### REQUIRED ACTION
Could you retype the whole listing, word for word?

### INPUT FOR THIS TASK
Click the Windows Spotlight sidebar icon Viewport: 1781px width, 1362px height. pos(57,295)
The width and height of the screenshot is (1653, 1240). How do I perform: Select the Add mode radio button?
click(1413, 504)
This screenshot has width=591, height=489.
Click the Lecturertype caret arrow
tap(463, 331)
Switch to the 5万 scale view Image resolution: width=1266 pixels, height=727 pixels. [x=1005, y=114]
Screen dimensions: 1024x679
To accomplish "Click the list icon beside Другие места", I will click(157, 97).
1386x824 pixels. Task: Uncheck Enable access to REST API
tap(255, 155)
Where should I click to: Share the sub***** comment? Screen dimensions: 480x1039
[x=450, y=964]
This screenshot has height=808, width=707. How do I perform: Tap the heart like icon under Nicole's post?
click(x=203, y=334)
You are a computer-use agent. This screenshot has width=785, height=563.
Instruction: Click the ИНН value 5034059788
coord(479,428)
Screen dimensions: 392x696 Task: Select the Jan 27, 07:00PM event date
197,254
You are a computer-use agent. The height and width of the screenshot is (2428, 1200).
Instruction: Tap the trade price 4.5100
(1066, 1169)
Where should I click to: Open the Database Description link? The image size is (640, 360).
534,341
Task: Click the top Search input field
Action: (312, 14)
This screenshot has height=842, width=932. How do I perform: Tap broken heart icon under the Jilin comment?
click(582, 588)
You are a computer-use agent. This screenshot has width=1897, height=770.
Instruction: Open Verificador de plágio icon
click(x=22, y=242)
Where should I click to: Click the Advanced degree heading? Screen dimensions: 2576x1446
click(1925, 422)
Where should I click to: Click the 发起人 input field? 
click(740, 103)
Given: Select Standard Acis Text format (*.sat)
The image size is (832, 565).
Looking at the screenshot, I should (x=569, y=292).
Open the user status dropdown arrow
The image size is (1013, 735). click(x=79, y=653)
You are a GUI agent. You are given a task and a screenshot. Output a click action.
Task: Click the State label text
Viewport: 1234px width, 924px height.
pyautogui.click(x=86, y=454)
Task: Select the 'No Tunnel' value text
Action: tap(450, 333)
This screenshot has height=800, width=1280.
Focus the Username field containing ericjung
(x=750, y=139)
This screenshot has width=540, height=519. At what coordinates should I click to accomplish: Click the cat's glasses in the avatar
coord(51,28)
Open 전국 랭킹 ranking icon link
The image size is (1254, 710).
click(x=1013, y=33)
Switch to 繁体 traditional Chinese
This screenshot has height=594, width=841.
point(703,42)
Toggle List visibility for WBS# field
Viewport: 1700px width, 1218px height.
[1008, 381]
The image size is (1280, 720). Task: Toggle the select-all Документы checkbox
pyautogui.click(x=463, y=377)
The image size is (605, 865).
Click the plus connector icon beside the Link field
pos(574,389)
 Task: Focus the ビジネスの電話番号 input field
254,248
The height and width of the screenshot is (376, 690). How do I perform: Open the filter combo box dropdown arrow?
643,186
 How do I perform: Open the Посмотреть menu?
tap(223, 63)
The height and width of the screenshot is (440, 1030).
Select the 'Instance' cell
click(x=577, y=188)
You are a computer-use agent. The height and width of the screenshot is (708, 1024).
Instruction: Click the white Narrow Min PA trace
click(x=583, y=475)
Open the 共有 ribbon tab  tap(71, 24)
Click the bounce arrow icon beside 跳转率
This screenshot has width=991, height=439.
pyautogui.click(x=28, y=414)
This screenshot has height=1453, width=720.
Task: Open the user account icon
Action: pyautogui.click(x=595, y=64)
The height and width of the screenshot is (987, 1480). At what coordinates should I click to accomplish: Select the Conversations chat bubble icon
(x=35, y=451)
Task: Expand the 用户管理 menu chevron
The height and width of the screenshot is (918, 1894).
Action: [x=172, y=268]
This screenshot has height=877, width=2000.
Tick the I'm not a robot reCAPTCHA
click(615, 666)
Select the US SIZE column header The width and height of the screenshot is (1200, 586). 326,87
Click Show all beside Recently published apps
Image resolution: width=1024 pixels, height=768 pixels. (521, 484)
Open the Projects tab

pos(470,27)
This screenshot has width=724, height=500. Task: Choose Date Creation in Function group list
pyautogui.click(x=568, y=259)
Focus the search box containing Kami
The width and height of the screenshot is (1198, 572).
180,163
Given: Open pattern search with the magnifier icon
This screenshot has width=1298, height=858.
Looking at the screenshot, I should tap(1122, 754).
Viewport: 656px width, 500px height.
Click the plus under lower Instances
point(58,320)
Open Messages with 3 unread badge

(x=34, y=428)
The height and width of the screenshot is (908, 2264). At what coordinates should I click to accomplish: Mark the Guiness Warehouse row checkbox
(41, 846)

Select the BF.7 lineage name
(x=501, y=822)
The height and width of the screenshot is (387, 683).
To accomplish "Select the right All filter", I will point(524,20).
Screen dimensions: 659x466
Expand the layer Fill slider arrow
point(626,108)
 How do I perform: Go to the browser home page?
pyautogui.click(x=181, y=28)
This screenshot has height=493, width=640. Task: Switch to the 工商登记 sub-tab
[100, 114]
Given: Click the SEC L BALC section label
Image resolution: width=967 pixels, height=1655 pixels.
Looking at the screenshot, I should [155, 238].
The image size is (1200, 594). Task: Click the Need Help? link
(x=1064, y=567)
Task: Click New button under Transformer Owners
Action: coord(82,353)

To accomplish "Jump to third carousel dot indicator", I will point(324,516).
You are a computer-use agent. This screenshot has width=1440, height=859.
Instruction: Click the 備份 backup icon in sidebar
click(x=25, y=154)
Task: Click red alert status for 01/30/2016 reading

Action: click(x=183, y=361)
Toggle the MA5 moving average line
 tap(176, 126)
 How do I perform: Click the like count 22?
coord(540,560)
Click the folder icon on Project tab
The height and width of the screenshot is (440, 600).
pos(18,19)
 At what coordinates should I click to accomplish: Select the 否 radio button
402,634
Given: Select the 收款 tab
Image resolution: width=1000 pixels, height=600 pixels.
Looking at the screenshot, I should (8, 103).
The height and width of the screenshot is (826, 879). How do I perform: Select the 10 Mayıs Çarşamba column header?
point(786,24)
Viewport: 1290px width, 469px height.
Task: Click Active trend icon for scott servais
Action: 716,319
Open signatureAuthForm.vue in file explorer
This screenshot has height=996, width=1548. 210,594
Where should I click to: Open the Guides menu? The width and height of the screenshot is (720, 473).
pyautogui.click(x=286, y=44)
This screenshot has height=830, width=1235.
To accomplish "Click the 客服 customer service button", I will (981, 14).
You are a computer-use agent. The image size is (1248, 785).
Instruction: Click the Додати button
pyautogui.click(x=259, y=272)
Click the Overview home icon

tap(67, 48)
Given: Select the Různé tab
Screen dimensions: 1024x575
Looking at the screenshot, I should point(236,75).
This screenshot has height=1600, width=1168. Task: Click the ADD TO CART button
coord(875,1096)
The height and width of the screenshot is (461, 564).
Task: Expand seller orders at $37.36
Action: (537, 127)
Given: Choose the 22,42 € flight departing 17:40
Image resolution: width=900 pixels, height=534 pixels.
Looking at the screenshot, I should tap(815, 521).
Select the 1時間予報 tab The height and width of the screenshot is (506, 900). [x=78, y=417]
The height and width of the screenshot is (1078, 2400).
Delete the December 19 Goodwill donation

### SOLUTION BELOW
Click the Windows Spotlight sidebar icon Viewport: 1781px width, 1362px height. pos(57,295)
The width and height of the screenshot is (1653, 1240). How do I perform: Select the Add mode radio button?
click(1413, 504)
This screenshot has width=591, height=489.
Click the Lecturertype caret arrow
tap(463, 331)
Switch to the 5万 scale view Image resolution: width=1266 pixels, height=727 pixels. [x=1005, y=114]
Screen dimensions: 1024x679
To accomplish "Click the list icon beside Другие места", I will click(157, 97).
1386x824 pixels. Task: Uncheck Enable access to REST API
tap(255, 155)
Where should I click to: Share the sub***** comment? Screen dimensions: 480x1039
[x=450, y=964]
This screenshot has height=808, width=707. How do I perform: Tap the heart like icon under Nicole's post?
click(x=203, y=334)
You are a computer-use agent. This screenshot has width=785, height=563.
Instruction: Click the ИНН value 5034059788
coord(479,428)
Screen dimensions: 392x696 Task: Select the Jan 27, 07:00PM event date
197,254
You are a computer-use agent. The height and width of the screenshot is (2428, 1200).
Instruction: Tap the trade price 4.5100
(1066, 1169)
Where should I click to: Open the Database Description link? The image size is (640, 360).
534,341
Task: Click the top Search input field
Action: (312, 14)
This screenshot has height=842, width=932. How do I perform: Tap broken heart icon under the Jilin comment?
click(582, 588)
You are a computer-use agent. This screenshot has width=1897, height=770.
Instruction: Open Verificador de plágio icon
click(x=22, y=242)
Where should I click to: Click the Advanced degree heading? Screen dimensions: 2576x1446
click(1925, 422)
Where should I click to: Click the 发起人 input field? 
click(740, 103)
Given: Select Standard Acis Text format (*.sat)
The image size is (832, 565).
Looking at the screenshot, I should (x=569, y=292).
Open the user status dropdown arrow
The image size is (1013, 735). click(x=79, y=653)
You are a GUI agent. You are given a task and a screenshot. Output a click action.
Task: Click the State label text
Viewport: 1234px width, 924px height.
pyautogui.click(x=86, y=454)
Task: Select the 'No Tunnel' value text
Action: tap(450, 333)
This screenshot has height=800, width=1280.
Focus the Username field containing ericjung
(x=750, y=139)
This screenshot has width=540, height=519. At what coordinates should I click to accomplish: Click the cat's glasses in the avatar
coord(51,28)
Open 전국 랭킹 ranking icon link
The image size is (1254, 710).
click(x=1013, y=33)
Switch to 繁体 traditional Chinese
This screenshot has height=594, width=841.
point(703,42)
Toggle List visibility for WBS# field
Viewport: 1700px width, 1218px height.
[1008, 381]
The image size is (1280, 720). Task: Toggle the select-all Документы checkbox
pyautogui.click(x=463, y=377)
The image size is (605, 865).
Click the plus connector icon beside the Link field
pos(574,389)
 Task: Focus the ビジネスの電話番号 input field
254,248
The height and width of the screenshot is (376, 690). How do I perform: Open the filter combo box dropdown arrow?
643,186
 How do I perform: Open the Посмотреть menu?
tap(223, 63)
The height and width of the screenshot is (440, 1030).
Select the 'Instance' cell
click(x=577, y=188)
You are a computer-use agent. The height and width of the screenshot is (708, 1024).
Instruction: Click the white Narrow Min PA trace
click(x=583, y=475)
Open the 共有 ribbon tab  tap(71, 24)
Click the bounce arrow icon beside 跳转率
This screenshot has width=991, height=439.
pyautogui.click(x=28, y=414)
This screenshot has height=1453, width=720.
Task: Open the user account icon
Action: pyautogui.click(x=595, y=64)
The height and width of the screenshot is (987, 1480). At what coordinates should I click to accomplish: Select the Conversations chat bubble icon
(x=35, y=451)
Task: Expand the 用户管理 menu chevron
The height and width of the screenshot is (918, 1894).
Action: [x=172, y=268]
This screenshot has height=877, width=2000.
Tick the I'm not a robot reCAPTCHA
click(615, 666)
Select the US SIZE column header The width and height of the screenshot is (1200, 586). 326,87
Click Show all beside Recently published apps
Image resolution: width=1024 pixels, height=768 pixels. (521, 484)
Open the Projects tab

pos(470,27)
This screenshot has width=724, height=500. Task: Choose Date Creation in Function group list
pyautogui.click(x=568, y=259)
Focus the search box containing Kami
The width and height of the screenshot is (1198, 572).
180,163
Given: Open pattern search with the magnifier icon
This screenshot has width=1298, height=858.
Looking at the screenshot, I should tap(1122, 754).
Viewport: 656px width, 500px height.
Click the plus under lower Instances
point(58,320)
Open Messages with 3 unread badge

(x=34, y=428)
The height and width of the screenshot is (908, 2264). At what coordinates should I click to accomplish: Mark the Guiness Warehouse row checkbox
(41, 846)

Select the BF.7 lineage name
(x=501, y=822)
The height and width of the screenshot is (387, 683).
To accomplish "Select the right All filter", I will point(524,20).
Screen dimensions: 659x466
Expand the layer Fill slider arrow
point(626,108)
 How do I perform: Go to the browser home page?
pyautogui.click(x=181, y=28)
This screenshot has height=493, width=640. Task: Switch to the 工商登记 sub-tab
[100, 114]
Given: Click the SEC L BALC section label
Image resolution: width=967 pixels, height=1655 pixels.
Looking at the screenshot, I should [155, 238].
The image size is (1200, 594). Task: Click the Need Help? link
(x=1064, y=567)
Task: Click New button under Transformer Owners
Action: coord(82,353)

To accomplish "Jump to third carousel dot indicator", I will point(324,516).
You are a computer-use agent. This screenshot has width=1440, height=859.
Instruction: Click the 備份 backup icon in sidebar
click(x=25, y=154)
Task: Click red alert status for 01/30/2016 reading

Action: click(x=183, y=361)
Toggle the MA5 moving average line
 tap(176, 126)
 How do I perform: Click the like count 22?
coord(540,560)
Click the folder icon on Project tab
The height and width of the screenshot is (440, 600).
pos(18,19)
 At what coordinates should I click to accomplish: Select the 否 radio button
402,634
Given: Select the 收款 tab
Image resolution: width=1000 pixels, height=600 pixels.
Looking at the screenshot, I should (8, 103).
The height and width of the screenshot is (826, 879). How do I perform: Select the 10 Mayıs Çarşamba column header?
point(786,24)
Viewport: 1290px width, 469px height.
Task: Click Active trend icon for scott servais
Action: 716,319
Open signatureAuthForm.vue in file explorer
This screenshot has height=996, width=1548. 210,594
Where should I click to: Open the Guides menu? The width and height of the screenshot is (720, 473).
pyautogui.click(x=286, y=44)
This screenshot has height=830, width=1235.
To accomplish "Click the 客服 customer service button", I will (981, 14).
You are a computer-use agent. The image size is (1248, 785).
Instruction: Click the Додати button
pyautogui.click(x=259, y=272)
Click the Overview home icon

tap(67, 48)
Given: Select the Různé tab
Screen dimensions: 1024x575
Looking at the screenshot, I should point(236,75).
This screenshot has height=1600, width=1168. Task: Click the ADD TO CART button
coord(875,1096)
The height and width of the screenshot is (461, 564).
Task: Expand seller orders at $37.36
Action: (537, 127)
Given: Choose the 22,42 € flight departing 17:40
Image resolution: width=900 pixels, height=534 pixels.
Looking at the screenshot, I should tap(815, 521).
Select the 1時間予報 tab The height and width of the screenshot is (506, 900). [x=78, y=417]
The height and width of the screenshot is (1078, 2400).
Delete the December 19 Goodwill donation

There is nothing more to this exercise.